An air bag comprises an inflatable bag and means for inflating the bag. Air bags are highly desired life saving devices that have performed well in many accidents and saved many lives. However, the bag must be inflated in a very brief time such as 1/30 of a second which requires rapid movement of the bag from a stored and compacted state to a fully inflated state. The rapid deployment of the bag involves great force. A deploying bag can injure a person during the early phases of deployment if the person is very close to where the airbag is stored. Another hazardous circumstances is when the occupant is a baby in a rear-facing baby seat. It is also desired to inhibit deployment if there is no person in the seat. Much effort has gone into developing systems for characterizing the occupant and ascertaining the occupant position to meet this need. Proposed systems attempt to ascertain the distance from the inflator to the occupant and systems using sonic and optical ranging for that purpose are well known. These systems are deficient in that they cannot reliably distinguish between an occupant and other things such as road maps, beverage cups, packages and voluminous clothing which cause indications that the occupant is near the inflator. Known prior art systems operate to measure the distance from the inflator to the occupant, presumably because that is the physical variable most easily related to the potential for injury.

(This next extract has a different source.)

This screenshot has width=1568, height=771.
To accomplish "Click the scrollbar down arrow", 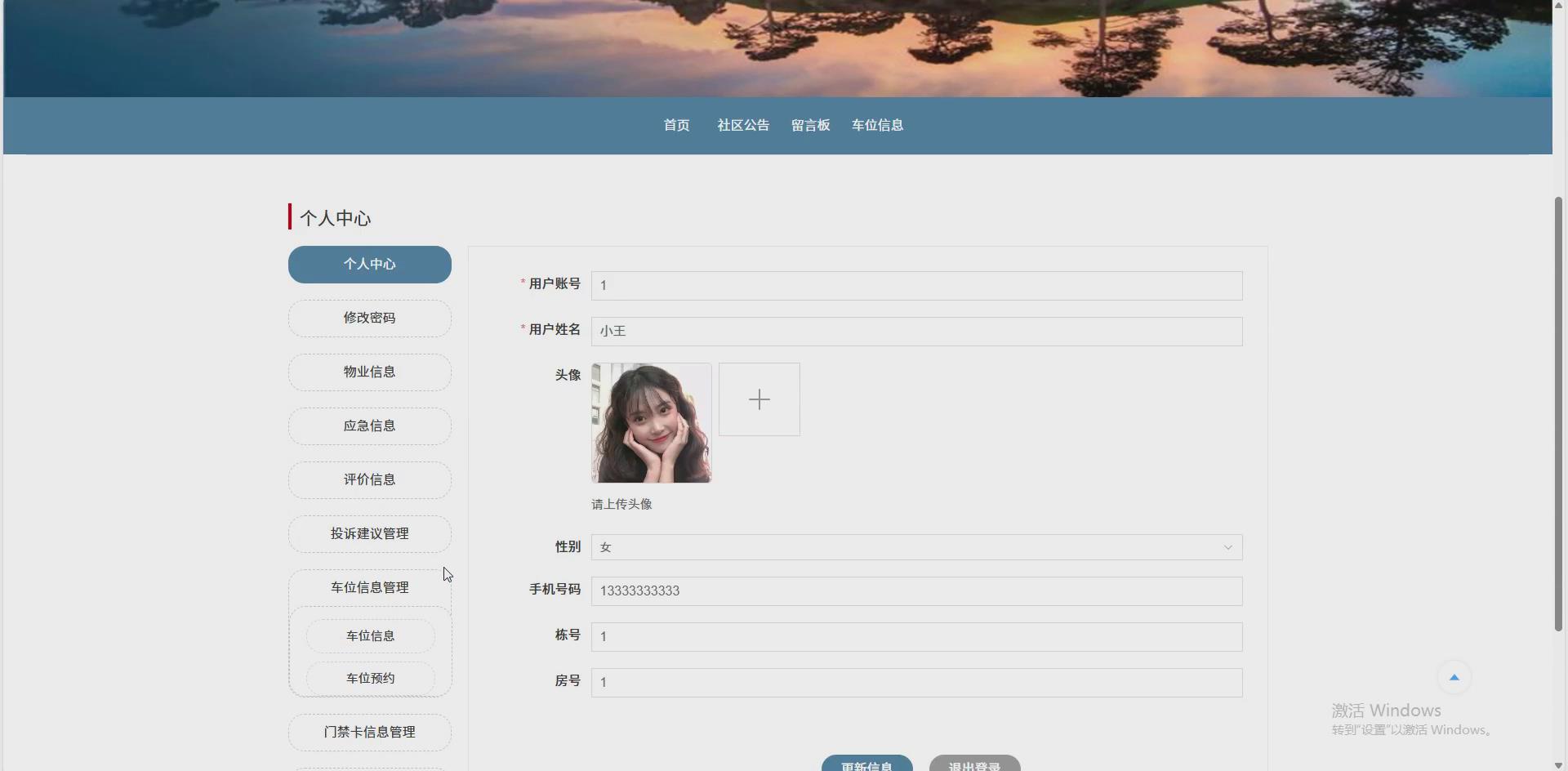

Many vehicles include an accelerometer located in the passenger compartment for sensing the deceleration of a crash. These accelerometers are incorporated in sensing and diagnostic modules or "SDM" which are decision making centers for the vehicle occupant protection system. The output of the accelerometer may be integrated by an analog circuit or a microprocessor in the SDM to compute a difference between the velocity the vehicle was traveling before a crash and the velocity of the passenger compartment during the crash. The integral of the accelerometer output may be integrated again to obtain the second integral of the deceleration which is the displacement of a free body from its initial position relative to the vehicle. An occupant not wearing a seat belt is, to a good approximation, a free body. Therefore, this calculation provides the distance an unbelted occupant has moved from his or her initial position at any time during the crash. Vehicles typically include seat belt latched sensors for indicating seat belt usage.
Position and angle sensors are in commercial production for sensing the position of a seat on its track and the angle the seat is reclined.
Capacitive proximity sensors have been well known for many years and have many successful applications. In addition to measuring capacitance, the Q of the capacitance may be used to provide additional information about the nature of the material being detected. Some materials including materials containing water tend to reduce the Q of the sensed capacitance.
Circuits for measuring capacitance and the Q of a capacitor are well known and are incorporated in many commercially available measuring instruments.
A general object of this invention is to provide an occupant position sensing means and associated decision making for automotive vehicles which also overcomes certain disadvantages of the prior art.